Business

If Italy won’t accept bail-ins for its failing banks, how can the euro work at all?

BY Andrew Lilico   /  21 December 2016

In the financial crisis of 2007-2009, a central flaw in the West’s financial capitalist system was exposed. Since the Continental Illinois bank failure of 1984, no bondholder or depositor in any significant Western bank had been permitted to lose money when banks become financially distressed. That meant that lending to a bank was a one-way bet: you got higher returns than on government bonds or other risk-free investments in the good times, and if anything went wrong the state bailed you out.

Banks responded exactly in the ways economic theory would have predicted. They took on more and more debt and less and less equity as a proportion of their total balance sheets; they engaged in riskier and riskier activities (increasing their returns); and they grew larger and larger, funded by the debt. This process continued, exactly as economic theory would have predicted it would, until the point at which banks were so large, relative to economies, that bailing them out risked bankrupting governments.

That was bad enough when it concerned countries such as the US and UK. But in the Eurozone it created a whole extra world of pain, because if a Eurozone government went bust it risked being unable to borrow in financial markets and thus being forced to print money to fund day-to-day spending. But governments could only print new money if they left the euro. And if some countries started leaving the euro, others might quickly follow.

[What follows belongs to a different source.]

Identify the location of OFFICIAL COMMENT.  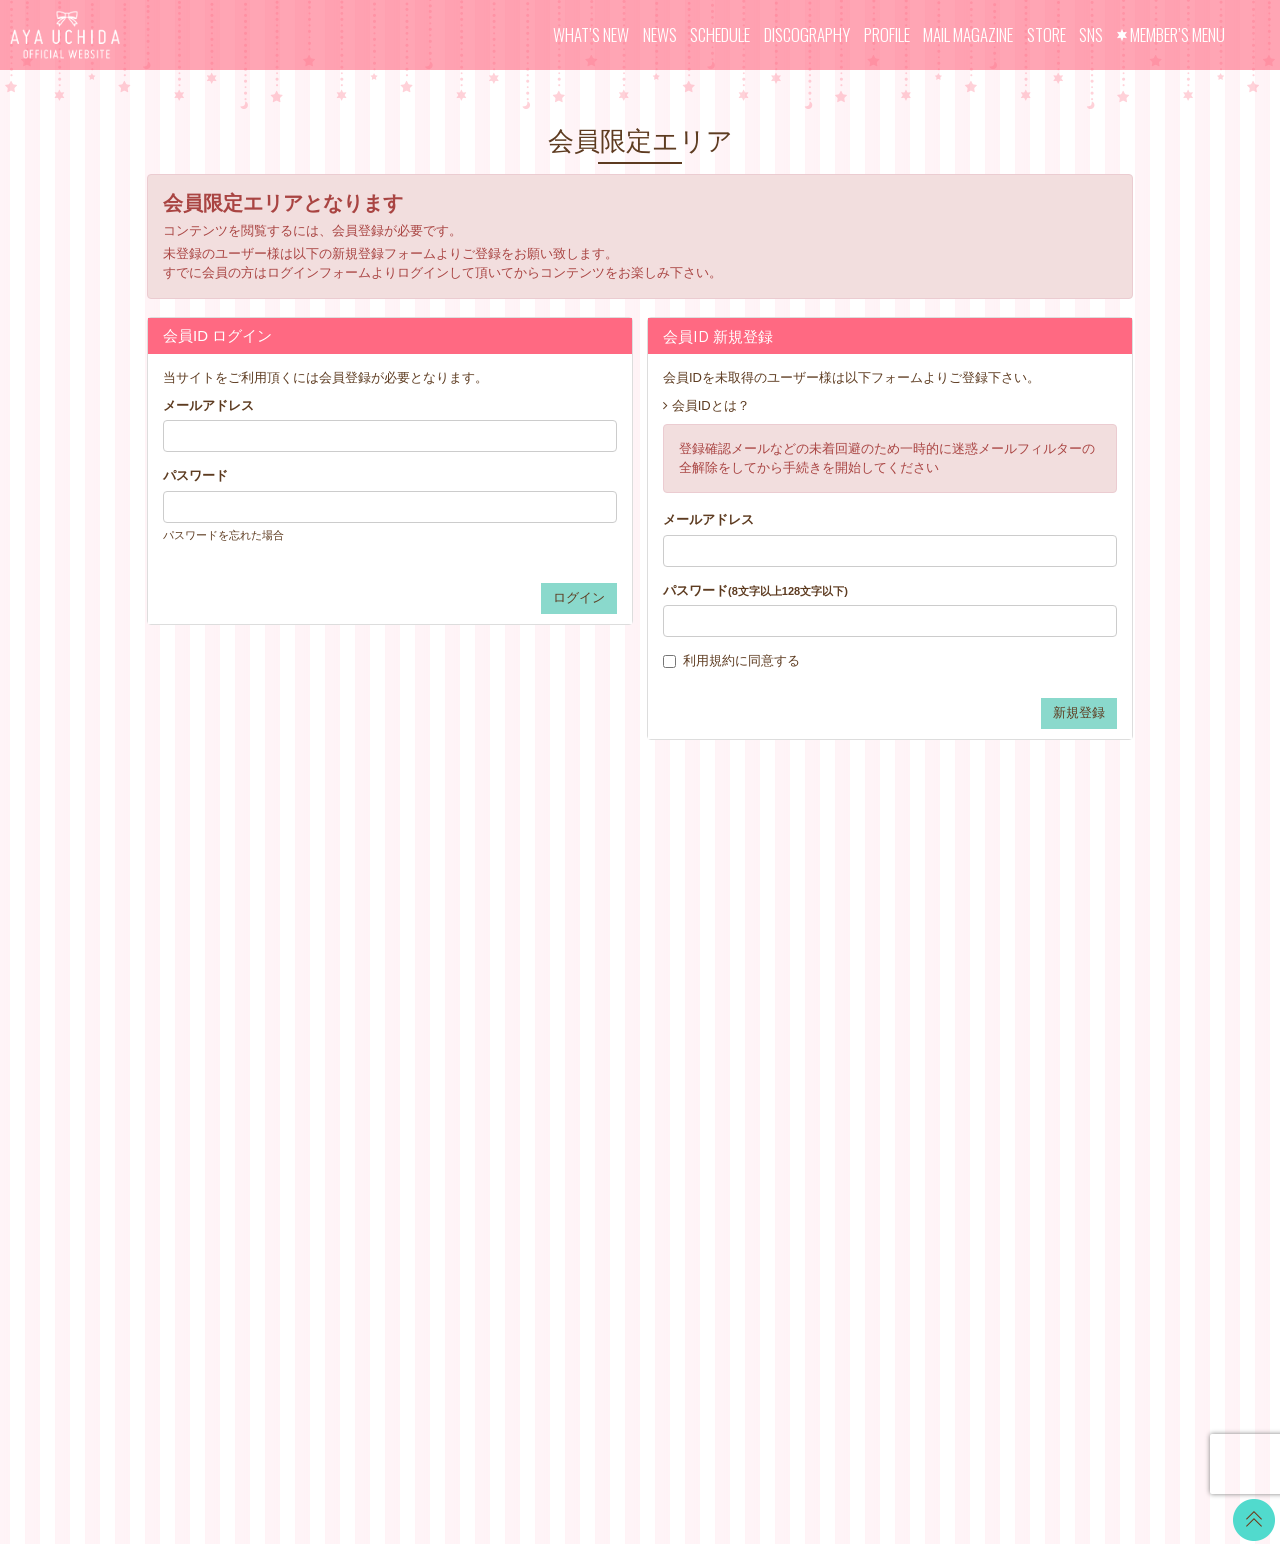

So in the euro area, when banks went bust, governments in countries such as Ireland and Cyprus bankrupted themselves, bailing out their banks, leading to those governments being bailed out in turn by other Eurozone states.

That meant that, no matter how well governments had controlled their spending and debt levels (and Ireland, for example, had had a very good record in that during its time in the euro), if they were allowed to bail out their banks they could blackmail other Eurozone members into bailing them out in turn.

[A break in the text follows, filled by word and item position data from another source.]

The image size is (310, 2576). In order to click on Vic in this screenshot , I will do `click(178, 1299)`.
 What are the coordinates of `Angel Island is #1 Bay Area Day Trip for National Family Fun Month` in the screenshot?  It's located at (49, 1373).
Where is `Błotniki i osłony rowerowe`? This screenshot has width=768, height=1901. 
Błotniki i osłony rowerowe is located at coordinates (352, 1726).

Consequently, as part of its reforms to try to prevent a repeat of the 2007-09 financial crisis and subsequent Eurozone crisis, probably the single most important measure the European Union has introduced was the 2014 Bank Recovery and Resolution Directive (BRRD). This mandated that not bank could be bailed out by a state until the bank’s creditors had taken a hit first – the so-called “bail-in” principle.

That is a perfectly sensible idea. If I lend money to a chip shop and it goes bust, I will own a chip shop. If I lend money to a bank (e.g. by buying its bonds or giving it the sort of loan we call a “deposit”) and the bank goes bust, I should own a bank. Without that principle, the EU cannot function. The principle was first deployed in any full-blooded way during the Cypriot financial crisis, where bank depositors and bondholders were forced to take large losses (actually quite a lot higher losses than they would have had under a fully market system).

The big test, though, was always going to come when a bank in a large member state failed. Would France or Germany or Italy accept for themselves the principles they have forced on smaller member states? If they won’t – if euro members can extort bailouts from other euro member governments by bankrupting themselves standing behind their banks – the euro really cannot function.

It appears the answer is: No. The Italian Parliament has today voted to establish a bailout fund of €20 billion to bail out Banca Monte dei Paschi di Siena, following its failed private sector rescue attempt, along with other banks.

Some estimates suggest that’s just the start, with perhaps another €40 billion required quickly and maybe more to follow later. With Italian government debt already well over 130 per cent of GDP, with the traditional threshold for governments being near-certain to default lying at 120 per cent, added burdens from the banks place it in a truly bleak position.

Perhaps there will be bail-ins yet – the final details are still not completely clear – but the Italian government has stated publicly that no Italian saver will lose any money which is flat incompatible with the bail-in principles of the BRRD because the vast majority of debts that would be bailed in are held by domestic Italian retail investors.

If Italy is simply going to flout the central rules introduced to prevent a repeat of the Eurozone crisis, how can the euro function? What do Cypriots think of this one-rule-for-the-big another-for-the-small principle? If Italy won’t accept bail-ins, will Germany if its financial institutions become more distressed? How can any of the central financial architecture of the euro function at all? We may be about to find out.